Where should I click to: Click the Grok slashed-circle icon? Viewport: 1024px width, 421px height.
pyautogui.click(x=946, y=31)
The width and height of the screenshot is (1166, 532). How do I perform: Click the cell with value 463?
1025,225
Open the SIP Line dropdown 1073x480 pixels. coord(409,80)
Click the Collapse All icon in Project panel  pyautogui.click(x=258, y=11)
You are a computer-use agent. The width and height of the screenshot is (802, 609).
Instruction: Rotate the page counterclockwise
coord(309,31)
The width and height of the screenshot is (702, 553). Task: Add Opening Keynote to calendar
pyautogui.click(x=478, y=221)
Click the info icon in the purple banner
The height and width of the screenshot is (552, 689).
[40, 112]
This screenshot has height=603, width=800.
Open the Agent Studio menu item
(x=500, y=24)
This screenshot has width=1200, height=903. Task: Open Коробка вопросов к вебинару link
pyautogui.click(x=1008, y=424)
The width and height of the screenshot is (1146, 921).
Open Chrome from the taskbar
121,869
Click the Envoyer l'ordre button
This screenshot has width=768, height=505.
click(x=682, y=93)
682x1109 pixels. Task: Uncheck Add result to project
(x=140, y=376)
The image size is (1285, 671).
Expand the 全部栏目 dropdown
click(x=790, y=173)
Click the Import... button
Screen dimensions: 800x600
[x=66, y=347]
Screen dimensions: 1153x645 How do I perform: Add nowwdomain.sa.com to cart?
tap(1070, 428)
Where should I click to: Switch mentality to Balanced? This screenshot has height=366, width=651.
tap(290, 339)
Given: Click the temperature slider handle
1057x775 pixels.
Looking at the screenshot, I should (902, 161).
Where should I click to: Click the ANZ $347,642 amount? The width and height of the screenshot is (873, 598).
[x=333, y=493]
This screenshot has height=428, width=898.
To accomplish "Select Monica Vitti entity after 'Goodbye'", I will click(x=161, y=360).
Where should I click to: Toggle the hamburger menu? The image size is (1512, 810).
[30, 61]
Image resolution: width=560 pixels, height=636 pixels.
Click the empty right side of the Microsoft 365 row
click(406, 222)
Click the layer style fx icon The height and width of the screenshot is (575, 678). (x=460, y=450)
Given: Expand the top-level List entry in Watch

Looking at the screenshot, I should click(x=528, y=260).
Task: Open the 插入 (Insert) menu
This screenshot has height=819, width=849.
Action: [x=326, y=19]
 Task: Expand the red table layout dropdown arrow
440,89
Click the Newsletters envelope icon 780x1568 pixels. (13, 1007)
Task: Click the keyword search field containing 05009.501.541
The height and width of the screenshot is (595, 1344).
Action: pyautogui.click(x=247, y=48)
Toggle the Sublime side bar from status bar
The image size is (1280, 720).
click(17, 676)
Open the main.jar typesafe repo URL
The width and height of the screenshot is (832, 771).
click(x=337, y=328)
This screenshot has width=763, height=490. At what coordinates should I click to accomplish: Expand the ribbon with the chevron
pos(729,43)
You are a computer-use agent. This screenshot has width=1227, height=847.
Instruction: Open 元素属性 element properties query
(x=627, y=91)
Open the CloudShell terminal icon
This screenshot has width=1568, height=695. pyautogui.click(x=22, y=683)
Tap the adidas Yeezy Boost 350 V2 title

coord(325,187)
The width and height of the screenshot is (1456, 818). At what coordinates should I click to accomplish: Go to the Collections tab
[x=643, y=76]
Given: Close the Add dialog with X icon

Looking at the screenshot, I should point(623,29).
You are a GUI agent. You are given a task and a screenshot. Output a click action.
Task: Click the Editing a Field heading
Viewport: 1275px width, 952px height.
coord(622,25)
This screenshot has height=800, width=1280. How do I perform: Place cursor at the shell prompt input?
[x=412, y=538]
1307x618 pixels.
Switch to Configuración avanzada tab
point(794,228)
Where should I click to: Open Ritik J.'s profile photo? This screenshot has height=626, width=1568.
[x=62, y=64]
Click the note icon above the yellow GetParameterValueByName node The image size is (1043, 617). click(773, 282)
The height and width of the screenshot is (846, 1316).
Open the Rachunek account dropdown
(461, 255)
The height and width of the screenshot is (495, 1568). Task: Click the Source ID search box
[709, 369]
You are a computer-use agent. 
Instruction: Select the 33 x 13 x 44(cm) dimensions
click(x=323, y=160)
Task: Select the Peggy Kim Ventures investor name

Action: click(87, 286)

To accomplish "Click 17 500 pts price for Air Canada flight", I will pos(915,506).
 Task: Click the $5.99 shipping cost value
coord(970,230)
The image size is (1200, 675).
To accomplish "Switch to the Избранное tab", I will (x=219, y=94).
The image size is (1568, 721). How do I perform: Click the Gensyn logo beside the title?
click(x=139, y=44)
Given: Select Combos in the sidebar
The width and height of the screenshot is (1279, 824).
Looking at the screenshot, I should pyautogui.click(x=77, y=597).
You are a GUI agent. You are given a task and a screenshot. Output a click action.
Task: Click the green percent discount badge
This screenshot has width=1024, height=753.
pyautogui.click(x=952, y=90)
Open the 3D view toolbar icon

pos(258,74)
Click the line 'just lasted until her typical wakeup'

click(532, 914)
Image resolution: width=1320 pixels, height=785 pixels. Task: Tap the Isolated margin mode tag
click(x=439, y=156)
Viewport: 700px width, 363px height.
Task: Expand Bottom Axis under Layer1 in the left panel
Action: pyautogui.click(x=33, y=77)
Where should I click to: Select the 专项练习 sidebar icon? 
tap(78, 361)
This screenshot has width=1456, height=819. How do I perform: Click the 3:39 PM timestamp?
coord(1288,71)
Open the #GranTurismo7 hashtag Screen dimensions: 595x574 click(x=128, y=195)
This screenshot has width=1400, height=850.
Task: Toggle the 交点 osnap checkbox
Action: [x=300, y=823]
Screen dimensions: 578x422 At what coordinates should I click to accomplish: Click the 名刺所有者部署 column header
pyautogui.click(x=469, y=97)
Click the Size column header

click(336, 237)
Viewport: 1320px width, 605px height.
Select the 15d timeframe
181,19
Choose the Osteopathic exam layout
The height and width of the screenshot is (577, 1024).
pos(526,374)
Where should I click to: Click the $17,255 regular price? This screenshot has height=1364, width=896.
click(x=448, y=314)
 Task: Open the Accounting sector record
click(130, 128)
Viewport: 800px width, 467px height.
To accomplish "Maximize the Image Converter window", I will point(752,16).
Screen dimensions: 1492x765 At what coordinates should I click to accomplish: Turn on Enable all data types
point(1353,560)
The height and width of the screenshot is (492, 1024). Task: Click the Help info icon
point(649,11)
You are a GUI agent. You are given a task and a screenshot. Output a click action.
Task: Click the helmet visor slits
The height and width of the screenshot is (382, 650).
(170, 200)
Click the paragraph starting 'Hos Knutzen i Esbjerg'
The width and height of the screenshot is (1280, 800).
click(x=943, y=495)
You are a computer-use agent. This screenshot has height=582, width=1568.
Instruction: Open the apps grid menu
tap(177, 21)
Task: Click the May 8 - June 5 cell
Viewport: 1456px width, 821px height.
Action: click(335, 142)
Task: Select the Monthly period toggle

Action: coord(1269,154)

● **TASK INSTRUCTIONS**
Once you have read the records above, write them all out exactly.

● **REPLY**
Where should I click to: Click the Grok slashed-circle icon? Viewport: 1024px width, 421px height.
pyautogui.click(x=946, y=31)
The width and height of the screenshot is (1166, 532). How do I perform: Click the cell with value 463?
1025,225
Open the SIP Line dropdown 1073x480 pixels. coord(409,80)
Click the Collapse All icon in Project panel  pyautogui.click(x=258, y=11)
You are a computer-use agent. The width and height of the screenshot is (802, 609).
Instruction: Rotate the page counterclockwise
coord(309,31)
The width and height of the screenshot is (702, 553). Task: Add Opening Keynote to calendar
pyautogui.click(x=478, y=221)
Click the info icon in the purple banner
The height and width of the screenshot is (552, 689).
[40, 112]
This screenshot has height=603, width=800.
Open the Agent Studio menu item
(x=500, y=24)
This screenshot has width=1200, height=903. Task: Open Коробка вопросов к вебинару link
pyautogui.click(x=1008, y=424)
The width and height of the screenshot is (1146, 921).
Open Chrome from the taskbar
121,869
Click the Envoyer l'ordre button
This screenshot has width=768, height=505.
click(x=682, y=93)
682x1109 pixels. Task: Uncheck Add result to project
(x=140, y=376)
The image size is (1285, 671).
Expand the 全部栏目 dropdown
click(x=790, y=173)
Click the Import... button
Screen dimensions: 800x600
[x=66, y=347]
Screen dimensions: 1153x645 How do I perform: Add nowwdomain.sa.com to cart?
tap(1070, 428)
Where should I click to: Switch mentality to Balanced? This screenshot has height=366, width=651.
tap(290, 339)
Given: Click the temperature slider handle
1057x775 pixels.
Looking at the screenshot, I should (902, 161).
Where should I click to: Click the ANZ $347,642 amount? The width and height of the screenshot is (873, 598).
[x=333, y=493]
This screenshot has height=428, width=898.
To accomplish "Select Monica Vitti entity after 'Goodbye'", I will click(x=161, y=360).
Where should I click to: Toggle the hamburger menu? The image size is (1512, 810).
[30, 61]
Image resolution: width=560 pixels, height=636 pixels.
Click the empty right side of the Microsoft 365 row
click(406, 222)
Click the layer style fx icon The height and width of the screenshot is (575, 678). (x=460, y=450)
Given: Expand the top-level List entry in Watch

Looking at the screenshot, I should click(x=528, y=260).
Task: Open the 插入 (Insert) menu
This screenshot has height=819, width=849.
Action: [x=326, y=19]
 Task: Expand the red table layout dropdown arrow
440,89
Click the Newsletters envelope icon 780x1568 pixels. (13, 1007)
Task: Click the keyword search field containing 05009.501.541
The height and width of the screenshot is (595, 1344).
Action: pyautogui.click(x=247, y=48)
Toggle the Sublime side bar from status bar
The image size is (1280, 720).
click(17, 676)
Open the main.jar typesafe repo URL
The width and height of the screenshot is (832, 771).
click(x=337, y=328)
This screenshot has width=763, height=490. At what coordinates should I click to accomplish: Expand the ribbon with the chevron
pos(729,43)
You are a computer-use agent. This screenshot has width=1227, height=847.
Instruction: Open 元素属性 element properties query
(x=627, y=91)
Open the CloudShell terminal icon
This screenshot has width=1568, height=695. pyautogui.click(x=22, y=683)
Tap the adidas Yeezy Boost 350 V2 title

coord(325,187)
The width and height of the screenshot is (1456, 818). At what coordinates should I click to accomplish: Go to the Collections tab
[x=643, y=76]
Given: Close the Add dialog with X icon

Looking at the screenshot, I should point(623,29).
You are a GUI agent. You are given a task and a screenshot. Output a click action.
Task: Click the Editing a Field heading
Viewport: 1275px width, 952px height.
coord(622,25)
This screenshot has height=800, width=1280. How do I perform: Place cursor at the shell prompt input?
[x=412, y=538]
1307x618 pixels.
Switch to Configuración avanzada tab
point(794,228)
Where should I click to: Open Ritik J.'s profile photo? This screenshot has height=626, width=1568.
[x=62, y=64]
Click the note icon above the yellow GetParameterValueByName node The image size is (1043, 617). click(773, 282)
The height and width of the screenshot is (846, 1316).
Open the Rachunek account dropdown
(461, 255)
The height and width of the screenshot is (495, 1568). Task: Click the Source ID search box
[709, 369]
You are a computer-use agent. 
Instruction: Select the 33 x 13 x 44(cm) dimensions
click(x=323, y=160)
Task: Select the Peggy Kim Ventures investor name

Action: click(87, 286)

To accomplish "Click 17 500 pts price for Air Canada flight", I will pos(915,506).
 Task: Click the $5.99 shipping cost value
coord(970,230)
The image size is (1200, 675).
To accomplish "Switch to the Избранное tab", I will (x=219, y=94).
The image size is (1568, 721). How do I perform: Click the Gensyn logo beside the title?
click(x=139, y=44)
Given: Select Combos in the sidebar
The width and height of the screenshot is (1279, 824).
Looking at the screenshot, I should pyautogui.click(x=77, y=597).
You are a GUI agent. You are given a task and a screenshot. Output a click action.
Task: Click the green percent discount badge
This screenshot has width=1024, height=753.
pyautogui.click(x=952, y=90)
Open the 3D view toolbar icon

pos(258,74)
Click the line 'just lasted until her typical wakeup'

click(532, 914)
Image resolution: width=1320 pixels, height=785 pixels. Task: Tap the Isolated margin mode tag
click(x=439, y=156)
Viewport: 700px width, 363px height.
Task: Expand Bottom Axis under Layer1 in the left panel
Action: pyautogui.click(x=33, y=77)
Where should I click to: Select the 专项练习 sidebar icon? 
tap(78, 361)
This screenshot has width=1456, height=819. How do I perform: Click the 3:39 PM timestamp?
coord(1288,71)
Open the #GranTurismo7 hashtag Screen dimensions: 595x574 click(x=128, y=195)
This screenshot has width=1400, height=850.
Task: Toggle the 交点 osnap checkbox
Action: [x=300, y=823]
Screen dimensions: 578x422 At what coordinates should I click to accomplish: Click the 名刺所有者部署 column header
pyautogui.click(x=469, y=97)
Click the Size column header

click(336, 237)
Viewport: 1320px width, 605px height.
Select the 15d timeframe
181,19
Choose the Osteopathic exam layout
The height and width of the screenshot is (577, 1024).
pos(526,374)
Where should I click to: Click the $17,255 regular price? This screenshot has height=1364, width=896.
click(x=448, y=314)
 Task: Open the Accounting sector record
click(130, 128)
Viewport: 800px width, 467px height.
To accomplish "Maximize the Image Converter window", I will point(752,16).
Screen dimensions: 1492x765 At what coordinates should I click to accomplish: Turn on Enable all data types
point(1353,560)
The height and width of the screenshot is (492, 1024). Task: Click the Help info icon
point(649,11)
You are a GUI agent. You are given a task and a screenshot. Output a click action.
Task: Click the helmet visor slits
The height and width of the screenshot is (382, 650).
(170, 200)
Click the paragraph starting 'Hos Knutzen i Esbjerg'
The width and height of the screenshot is (1280, 800).
click(x=943, y=495)
You are a computer-use agent. This screenshot has height=582, width=1568.
Instruction: Open the apps grid menu
tap(177, 21)
Task: Click the May 8 - June 5 cell
Viewport: 1456px width, 821px height.
Action: click(335, 142)
Task: Select the Monthly period toggle

Action: coord(1269,154)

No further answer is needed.